You've activated my special interest trap card, Yugi!
This guy had a pivotal role in the development of Project Cybersyn! It was an attempt at cybernetically managing the democratic economy of socialist Chile under Salvador Allende.
Their goal was to help coordinate the production of major industries across a multitude of factories using fucking TELEX machines connected to one central computer in near-real time.
If engineering cybernetics covers self-regulating and autonomously driven mechanical or electrical systems (such as robotics), then management cybernetics covers those same principles in an organization, company, nation, or any place where people work together in different roles and relations.

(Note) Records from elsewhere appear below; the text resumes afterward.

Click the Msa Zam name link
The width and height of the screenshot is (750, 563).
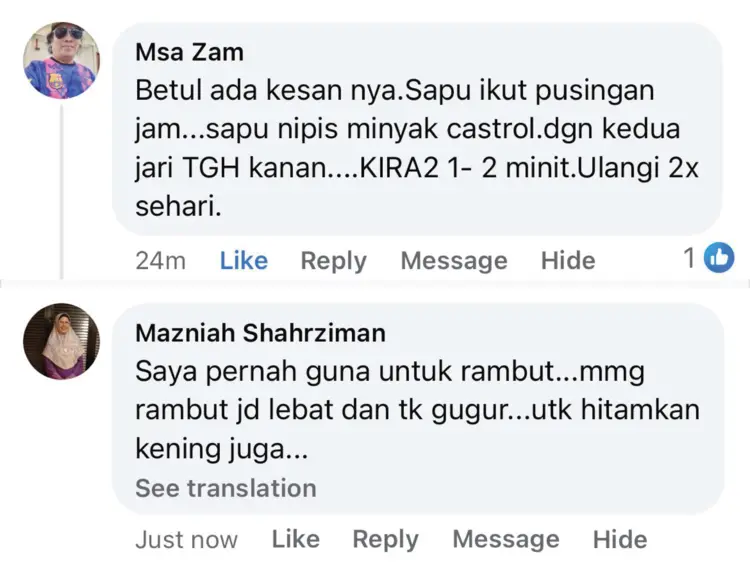coord(189,52)
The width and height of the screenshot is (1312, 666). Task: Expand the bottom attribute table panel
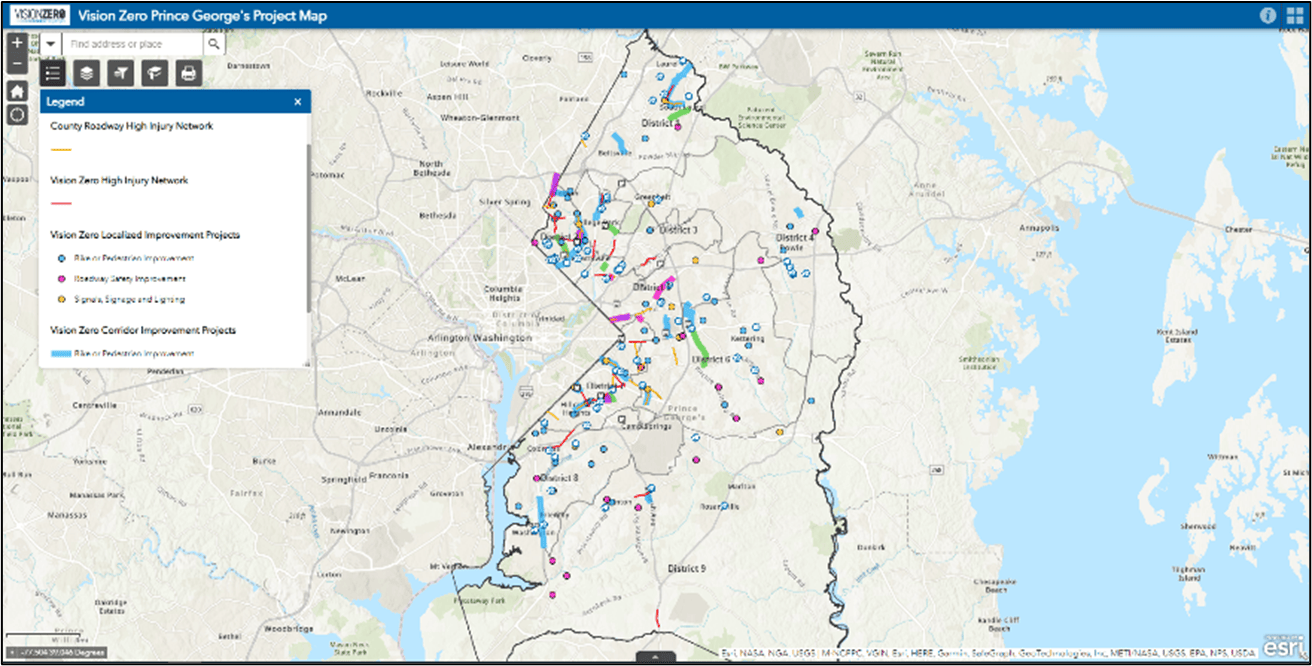655,659
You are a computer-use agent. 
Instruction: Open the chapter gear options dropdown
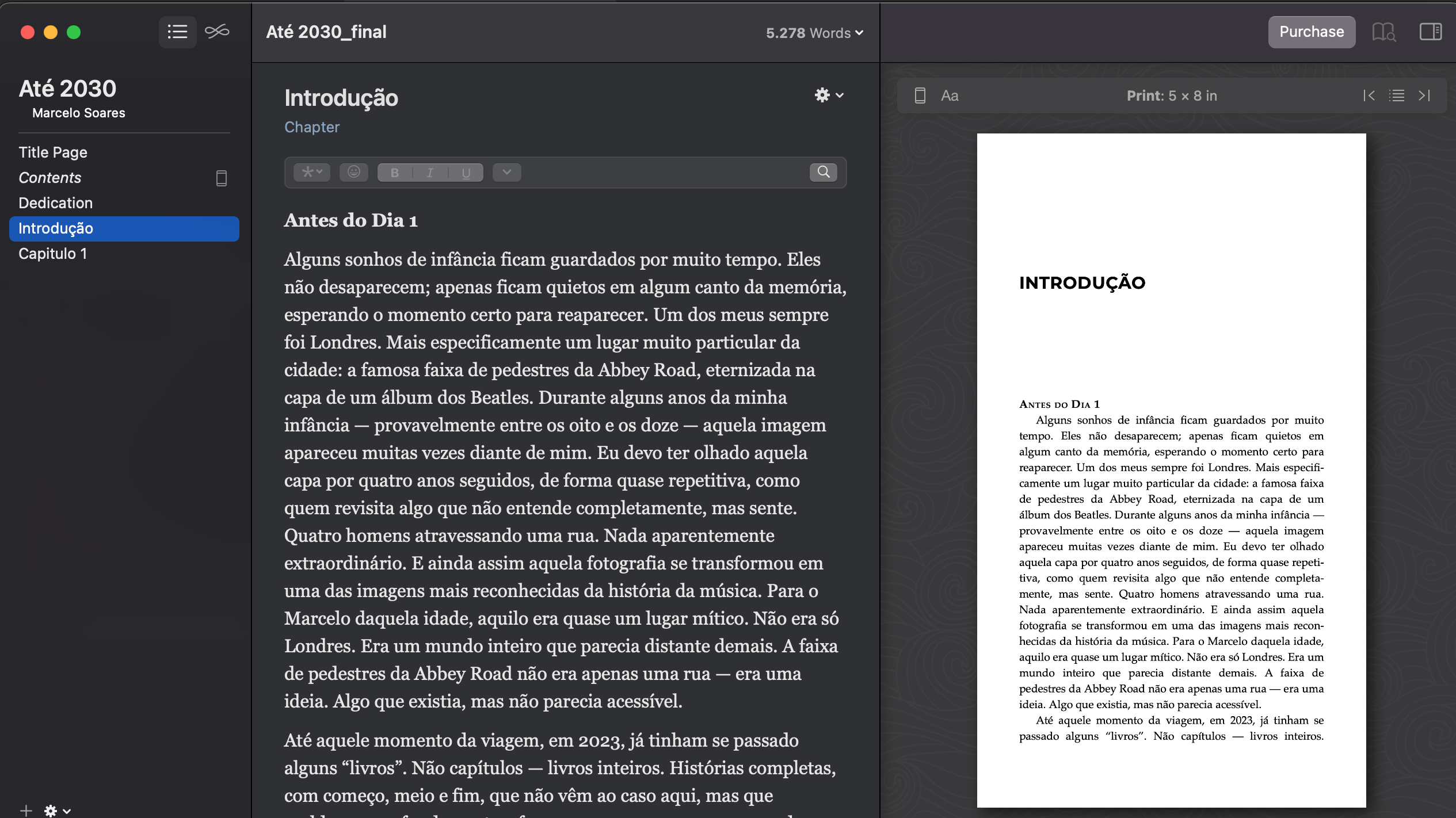(829, 95)
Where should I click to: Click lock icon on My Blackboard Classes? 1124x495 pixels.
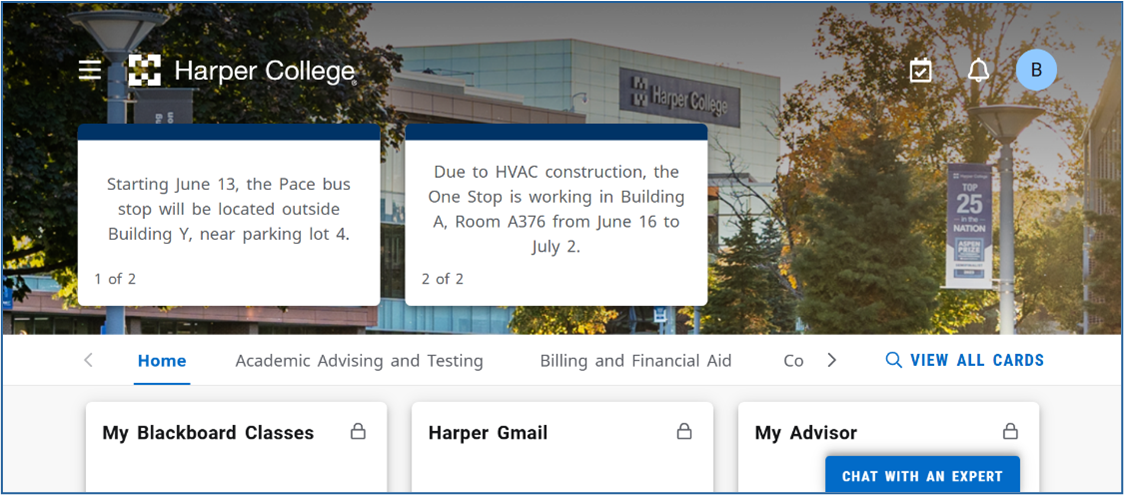(x=358, y=432)
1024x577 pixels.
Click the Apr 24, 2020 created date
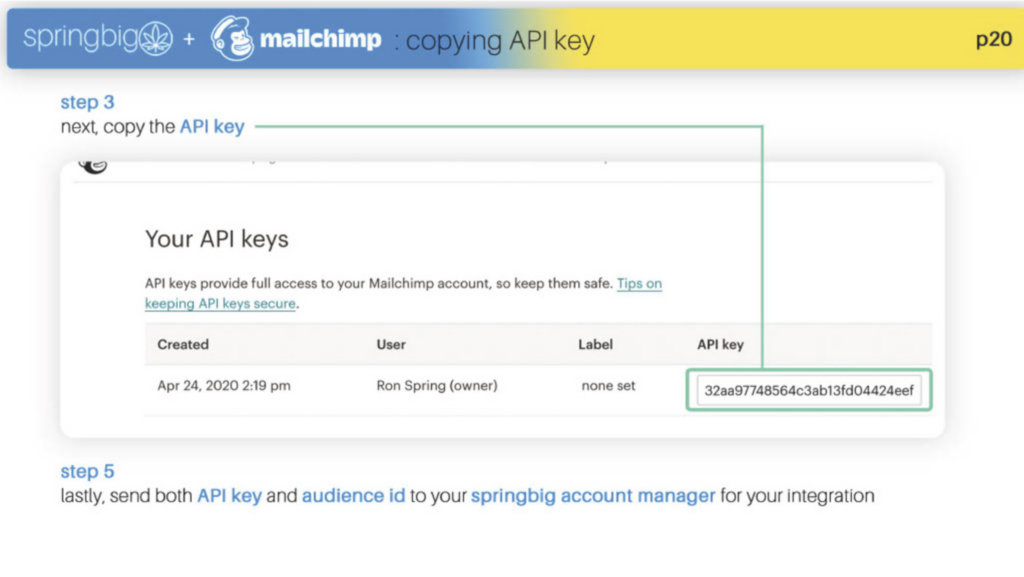[x=223, y=386]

For Cybersyn, it could be used to help coordinate the distribution of limited raw resources to factories with limited workforces. Integrating this data upwards could help national leaders forecast economic activity and identify key policy areas to advance. Mean, disseminating information downwards could help factory workers be more democratically self-regulated and practice collective decision-making instead of a top-down command economy. It was built fully to facilitate a more participatory economy in the entire nation; direct
This was based on Beer's "Viable Systems Model", which was meant as a model for how any organization acts as a self-regulating informational organism, with nested feedback loops all the way down, all to facilitate interaction with the outside world. It's crazy stuff to get into. A lot of modern management practices have picked up on Beer's work, but conveniently dropped all the emphasis on how democratic decision making and access to information are critical.
Unfortunately, Cybersyn was only partially implemented and had a very limited run. As usual, the US had direct opposition to the success of a socialist economy in their sphere of interest and continued domination over Latin America. Therefore, the CIA heavily influenced a series of owner-operator trucker strikes and a military coup d'état. Decades of Chilean democratic legacy were crushed by harsh dictatorship under the Pinochet regime.
Beer and Allende envisioned an economic alternative that we've never seen materialized —one based on freedom in the workplace and a direct stake in national politics. It is a future that could have been and could still be! In the meantime, its legacy has impacted socialist theory, science fiction, and modern management.
This MIT article is a great start to giving into the crazy details of this project and the people behind it.
For nerds that enjoy socialism, democracy, economics, technology, and management: I suggest reading 'Designing Freedom' for a starter before trying 'Brain of the Firm' or 'Heart of Enterprise'.
Addendum: I think it's so important to note that when people question whether our lives could be any different than our current affairs under non-democratic capitalist hegemony, people have already decided YEARS into figuring out alternatives. It's not a question of "how would it work under socialism?" but of "who doesn't want to see this future realized and why?".